Influenced by brother
At first glance, the life path of Johann Sebastian Bach may seem no different from the biographies of other German musicians who lived in the XVII-XVIII centuries. He was born on March 31, 1685 in the small town of Eisenach in Thuringia. Bach became orphaned early – he was only 9 years old when his mother died, and a year later his father. He was taken to his upbringing by his older brother Johann Christoph, who was an organist in a neighboring city. First, Johann Sebastian, composer Johann Sebastian Bach studied music under the guidance of his brother and school cantors, later he moved to the lower Saxon city of Luneburg, where he attended school at the church.
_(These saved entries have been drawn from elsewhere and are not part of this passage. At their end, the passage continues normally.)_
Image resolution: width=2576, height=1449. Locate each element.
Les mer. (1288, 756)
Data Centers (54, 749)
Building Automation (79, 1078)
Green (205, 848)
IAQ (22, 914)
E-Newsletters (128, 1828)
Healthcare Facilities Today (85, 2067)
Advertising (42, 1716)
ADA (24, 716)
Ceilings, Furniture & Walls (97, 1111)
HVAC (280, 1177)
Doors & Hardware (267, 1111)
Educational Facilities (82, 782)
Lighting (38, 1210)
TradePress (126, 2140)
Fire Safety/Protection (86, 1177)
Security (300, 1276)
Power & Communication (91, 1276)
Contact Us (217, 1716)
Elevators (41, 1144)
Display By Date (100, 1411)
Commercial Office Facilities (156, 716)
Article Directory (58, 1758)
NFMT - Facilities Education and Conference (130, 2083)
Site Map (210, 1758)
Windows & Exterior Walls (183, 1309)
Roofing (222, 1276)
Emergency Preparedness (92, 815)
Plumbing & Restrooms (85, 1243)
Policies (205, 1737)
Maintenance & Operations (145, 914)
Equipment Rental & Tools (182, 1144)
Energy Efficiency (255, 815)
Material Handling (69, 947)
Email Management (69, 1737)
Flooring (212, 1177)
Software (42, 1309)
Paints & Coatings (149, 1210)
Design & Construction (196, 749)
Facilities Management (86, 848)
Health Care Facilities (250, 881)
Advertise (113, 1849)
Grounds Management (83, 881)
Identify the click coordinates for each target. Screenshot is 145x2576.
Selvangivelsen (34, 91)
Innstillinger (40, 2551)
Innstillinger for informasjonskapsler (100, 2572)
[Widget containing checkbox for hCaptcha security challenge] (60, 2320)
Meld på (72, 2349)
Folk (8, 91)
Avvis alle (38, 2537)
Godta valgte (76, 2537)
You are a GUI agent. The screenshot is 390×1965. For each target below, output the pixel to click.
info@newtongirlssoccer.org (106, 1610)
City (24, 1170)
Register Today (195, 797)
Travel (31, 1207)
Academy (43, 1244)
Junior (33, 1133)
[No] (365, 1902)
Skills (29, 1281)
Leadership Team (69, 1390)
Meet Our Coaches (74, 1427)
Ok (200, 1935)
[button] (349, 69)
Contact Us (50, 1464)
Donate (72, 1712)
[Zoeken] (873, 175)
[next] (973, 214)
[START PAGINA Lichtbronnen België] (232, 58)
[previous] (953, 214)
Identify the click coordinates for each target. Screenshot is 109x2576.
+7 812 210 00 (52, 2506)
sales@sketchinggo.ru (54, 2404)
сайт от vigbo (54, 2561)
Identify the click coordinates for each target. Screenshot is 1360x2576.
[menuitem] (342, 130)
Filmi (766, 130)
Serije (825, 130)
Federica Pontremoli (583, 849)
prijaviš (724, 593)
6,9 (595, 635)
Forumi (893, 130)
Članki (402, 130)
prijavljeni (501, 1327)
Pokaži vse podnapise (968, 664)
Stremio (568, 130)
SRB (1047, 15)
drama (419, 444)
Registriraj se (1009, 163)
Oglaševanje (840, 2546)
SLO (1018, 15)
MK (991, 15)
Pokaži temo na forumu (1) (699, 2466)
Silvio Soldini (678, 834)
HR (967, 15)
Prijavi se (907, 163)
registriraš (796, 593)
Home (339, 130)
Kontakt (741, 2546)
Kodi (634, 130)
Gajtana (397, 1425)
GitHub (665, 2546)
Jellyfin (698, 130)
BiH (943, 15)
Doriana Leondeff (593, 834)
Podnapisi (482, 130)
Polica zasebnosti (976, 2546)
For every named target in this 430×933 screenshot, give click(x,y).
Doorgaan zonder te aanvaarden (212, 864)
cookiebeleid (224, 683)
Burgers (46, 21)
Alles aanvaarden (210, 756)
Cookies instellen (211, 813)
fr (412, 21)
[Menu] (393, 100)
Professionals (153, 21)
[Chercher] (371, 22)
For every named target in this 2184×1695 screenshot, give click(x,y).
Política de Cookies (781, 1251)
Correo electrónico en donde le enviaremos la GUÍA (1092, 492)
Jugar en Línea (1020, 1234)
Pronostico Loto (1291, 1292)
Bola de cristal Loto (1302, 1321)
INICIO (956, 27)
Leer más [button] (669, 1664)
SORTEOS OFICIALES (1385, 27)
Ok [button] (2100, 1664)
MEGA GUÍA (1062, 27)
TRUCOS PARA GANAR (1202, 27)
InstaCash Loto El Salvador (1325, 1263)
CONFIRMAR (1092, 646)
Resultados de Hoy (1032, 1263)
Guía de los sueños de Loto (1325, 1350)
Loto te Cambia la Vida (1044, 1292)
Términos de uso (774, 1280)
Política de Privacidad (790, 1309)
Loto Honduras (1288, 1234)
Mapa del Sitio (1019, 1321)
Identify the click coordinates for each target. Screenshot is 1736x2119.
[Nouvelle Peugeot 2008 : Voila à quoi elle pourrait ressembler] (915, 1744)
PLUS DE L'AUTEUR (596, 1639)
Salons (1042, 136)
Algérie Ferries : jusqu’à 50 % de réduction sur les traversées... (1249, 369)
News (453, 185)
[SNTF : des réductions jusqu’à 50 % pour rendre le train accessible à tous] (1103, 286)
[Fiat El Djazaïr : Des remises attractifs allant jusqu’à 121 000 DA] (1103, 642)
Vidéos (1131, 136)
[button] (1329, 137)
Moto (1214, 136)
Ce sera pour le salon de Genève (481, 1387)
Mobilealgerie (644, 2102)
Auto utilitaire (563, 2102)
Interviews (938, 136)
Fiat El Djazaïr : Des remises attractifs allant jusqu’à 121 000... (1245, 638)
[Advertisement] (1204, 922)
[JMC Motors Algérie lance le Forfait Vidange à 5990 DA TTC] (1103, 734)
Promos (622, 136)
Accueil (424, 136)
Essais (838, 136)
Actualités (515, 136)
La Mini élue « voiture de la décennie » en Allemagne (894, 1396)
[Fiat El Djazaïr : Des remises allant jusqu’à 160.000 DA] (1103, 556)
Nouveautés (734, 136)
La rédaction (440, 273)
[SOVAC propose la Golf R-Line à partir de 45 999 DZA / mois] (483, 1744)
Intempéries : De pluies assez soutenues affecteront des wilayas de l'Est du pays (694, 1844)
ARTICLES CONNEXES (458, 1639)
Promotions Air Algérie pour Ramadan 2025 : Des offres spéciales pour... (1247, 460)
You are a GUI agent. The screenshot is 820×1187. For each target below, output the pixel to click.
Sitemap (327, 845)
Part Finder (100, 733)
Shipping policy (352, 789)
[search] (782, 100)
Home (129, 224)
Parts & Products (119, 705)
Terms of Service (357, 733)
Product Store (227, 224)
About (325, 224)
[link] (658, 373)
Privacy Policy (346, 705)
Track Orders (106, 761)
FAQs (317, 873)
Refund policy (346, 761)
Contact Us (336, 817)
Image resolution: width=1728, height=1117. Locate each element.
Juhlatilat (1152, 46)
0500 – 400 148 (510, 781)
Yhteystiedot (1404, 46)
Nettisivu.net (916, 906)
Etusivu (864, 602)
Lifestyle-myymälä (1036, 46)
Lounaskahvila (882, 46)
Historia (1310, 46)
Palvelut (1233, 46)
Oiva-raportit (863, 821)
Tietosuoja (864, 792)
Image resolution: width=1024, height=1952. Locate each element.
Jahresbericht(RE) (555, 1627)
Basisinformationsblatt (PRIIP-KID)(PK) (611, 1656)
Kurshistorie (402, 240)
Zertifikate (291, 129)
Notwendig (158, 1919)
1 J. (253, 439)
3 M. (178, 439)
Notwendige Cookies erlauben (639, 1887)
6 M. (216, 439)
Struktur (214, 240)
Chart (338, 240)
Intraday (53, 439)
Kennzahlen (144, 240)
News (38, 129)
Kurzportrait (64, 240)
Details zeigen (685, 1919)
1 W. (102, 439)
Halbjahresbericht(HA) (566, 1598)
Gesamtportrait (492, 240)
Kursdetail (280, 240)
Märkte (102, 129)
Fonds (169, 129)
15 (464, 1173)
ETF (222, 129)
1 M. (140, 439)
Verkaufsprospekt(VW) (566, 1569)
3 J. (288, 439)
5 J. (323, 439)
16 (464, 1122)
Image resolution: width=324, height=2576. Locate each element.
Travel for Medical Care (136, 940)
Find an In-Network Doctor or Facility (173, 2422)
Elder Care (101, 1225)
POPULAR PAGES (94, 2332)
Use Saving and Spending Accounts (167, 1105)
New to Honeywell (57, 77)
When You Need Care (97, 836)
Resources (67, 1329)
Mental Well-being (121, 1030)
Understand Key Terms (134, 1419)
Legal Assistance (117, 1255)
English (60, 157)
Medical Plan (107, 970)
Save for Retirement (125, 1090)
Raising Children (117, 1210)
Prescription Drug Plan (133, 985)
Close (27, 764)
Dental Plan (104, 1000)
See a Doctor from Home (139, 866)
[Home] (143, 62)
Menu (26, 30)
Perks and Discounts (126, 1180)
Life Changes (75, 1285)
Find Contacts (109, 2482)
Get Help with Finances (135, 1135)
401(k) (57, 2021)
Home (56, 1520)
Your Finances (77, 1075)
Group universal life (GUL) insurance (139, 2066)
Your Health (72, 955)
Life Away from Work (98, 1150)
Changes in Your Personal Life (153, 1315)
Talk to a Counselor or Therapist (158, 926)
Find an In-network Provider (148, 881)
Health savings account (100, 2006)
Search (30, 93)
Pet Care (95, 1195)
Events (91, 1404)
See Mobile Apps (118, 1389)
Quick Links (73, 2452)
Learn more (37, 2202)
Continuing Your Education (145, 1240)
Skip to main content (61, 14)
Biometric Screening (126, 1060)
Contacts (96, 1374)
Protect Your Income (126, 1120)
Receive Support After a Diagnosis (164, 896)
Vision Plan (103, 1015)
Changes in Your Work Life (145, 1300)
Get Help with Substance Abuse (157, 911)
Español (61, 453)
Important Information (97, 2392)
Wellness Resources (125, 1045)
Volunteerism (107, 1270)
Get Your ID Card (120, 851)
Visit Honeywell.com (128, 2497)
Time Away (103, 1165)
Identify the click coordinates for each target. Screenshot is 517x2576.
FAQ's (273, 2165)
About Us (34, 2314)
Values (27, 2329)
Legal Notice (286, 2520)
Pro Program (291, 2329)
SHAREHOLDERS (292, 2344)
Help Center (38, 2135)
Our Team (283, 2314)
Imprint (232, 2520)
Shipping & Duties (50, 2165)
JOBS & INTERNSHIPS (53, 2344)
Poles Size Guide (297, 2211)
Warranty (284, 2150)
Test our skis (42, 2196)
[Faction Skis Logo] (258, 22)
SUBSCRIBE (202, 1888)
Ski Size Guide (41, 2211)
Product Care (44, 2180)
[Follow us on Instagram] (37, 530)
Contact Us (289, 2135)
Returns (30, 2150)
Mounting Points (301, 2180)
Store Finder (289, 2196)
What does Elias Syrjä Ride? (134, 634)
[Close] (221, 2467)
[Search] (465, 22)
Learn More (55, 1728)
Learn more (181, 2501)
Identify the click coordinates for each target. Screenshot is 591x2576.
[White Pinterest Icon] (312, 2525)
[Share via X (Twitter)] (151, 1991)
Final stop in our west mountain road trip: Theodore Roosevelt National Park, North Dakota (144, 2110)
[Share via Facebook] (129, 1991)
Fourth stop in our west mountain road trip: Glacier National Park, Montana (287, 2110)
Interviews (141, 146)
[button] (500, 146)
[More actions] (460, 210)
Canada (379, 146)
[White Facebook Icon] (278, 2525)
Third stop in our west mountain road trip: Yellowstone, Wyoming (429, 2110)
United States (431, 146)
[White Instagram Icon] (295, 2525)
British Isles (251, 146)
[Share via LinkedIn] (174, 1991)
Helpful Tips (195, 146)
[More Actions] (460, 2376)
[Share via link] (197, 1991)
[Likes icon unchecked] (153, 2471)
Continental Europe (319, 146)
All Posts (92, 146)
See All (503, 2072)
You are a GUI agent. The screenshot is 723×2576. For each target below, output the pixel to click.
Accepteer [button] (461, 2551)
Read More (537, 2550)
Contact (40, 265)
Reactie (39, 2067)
He mastered the technique of playing the harpsichord, violin, viola, organ, in addition, Johann Sebastian was a singer in the choir, and later became an assistant cantor after a mutation of his voice.
Already in his youth, Bach clearly recognized his vocation in organ music. He constantly studied the art of improvisation on the organ with the best German masters of that time. Subsequently, these skills will become the basis of his skill. It is worth adding to this the acquaintance of Johann Sebastian with various genres of European music. He participated in concerts at the Celle court chapel, which was distinguished by its love of French music, visited Lübeck and Hamburg, had the opportunity to study the works of Italian masters in the school library.
Johann Sebastian after school was a fairly educated and experienced musician, but the desire for learning did not leave him throughout his life. He was interested in everything that could at least slightly expand his professional horizons. Bach’s career was distinguished by perfectionism and an eternal desire for self-improvement. It was not by chance that he occupied this or that position, each step of his musical hierarchy (from organist to cantor) Johann Sebastian Bach with a cello Johann Sebastian Bach deserved perseverance and work. And with every step, the practitioner turned into a composer, whose creative impulses and accomplishments went far beyond the goals that Bach set.
In 1703, he became a court musician at the Duke of Johann Ernst in Weimar. A few months later they started talking about him as a prominent performer. Bach was then invited to Arnstadt to take up the position of church organ overseer. At St. Boniface’s Church, Johann Sebastian worked with a well-tuned instrument that expanded his performing and composing abilities. In Arnstadt, he wrote many organ works, but over time he had problems communicating with local authorities. Bach was not satisfied with the level of training of choral singers, and local officials showed him dissatisfaction with the musical accompaniment of the choral performance, which supposedly confuses the parishioners.
Large family of Bach
In Arnstadt, Johann Sebastian fell in love with his cousin Mary. Despite the kinship, the lovers decided to get married, but their Johann Sebastian Bach family-family union was short-lived. Maria lived only 36 years, although she gave birth to 7 children for the composer. Only four of them survived. Bach’s second wife was Anna Magdalena, who was 16 years younger than him. But such a difference in age did not prevent Anna from becoming a caring mother for her husband’s already grown children. She gave Johann Sebastian another 13 heirs, coped well with housekeeping and was sincerely interested in her husband’s achievements in the musical field.
Looking for perspectives
When Bach was invited to become an organist in Mühlhausen in 1706, he no doubt changed his job. The position was advantageous and provided Johann Sebastian with clearly greater opportunities than in Arnstadt, but it was not enough to promote the development of church music, as Bach believed. By this time, he had already accumulated an extensive repertoire and, not seeing Johann Sebastian Bach composing himself for prospects, wrote a resignation letter to the city magistrate.
Versatile activity awaited Johann Sebastian Bach in the castle church and chapel at the court of the Duke Ernst of Saxe-Weimar. In Weimar, the composer managed to finish several of his iconic works – Toccata and Fugue in D minor, Passacalia in C Minor, as well as the famous Organ Book, a guide for beginning organists. Bach became famous far beyond the city limits, as a connoisseur of improvisation and the best adviser in the construction of the organ.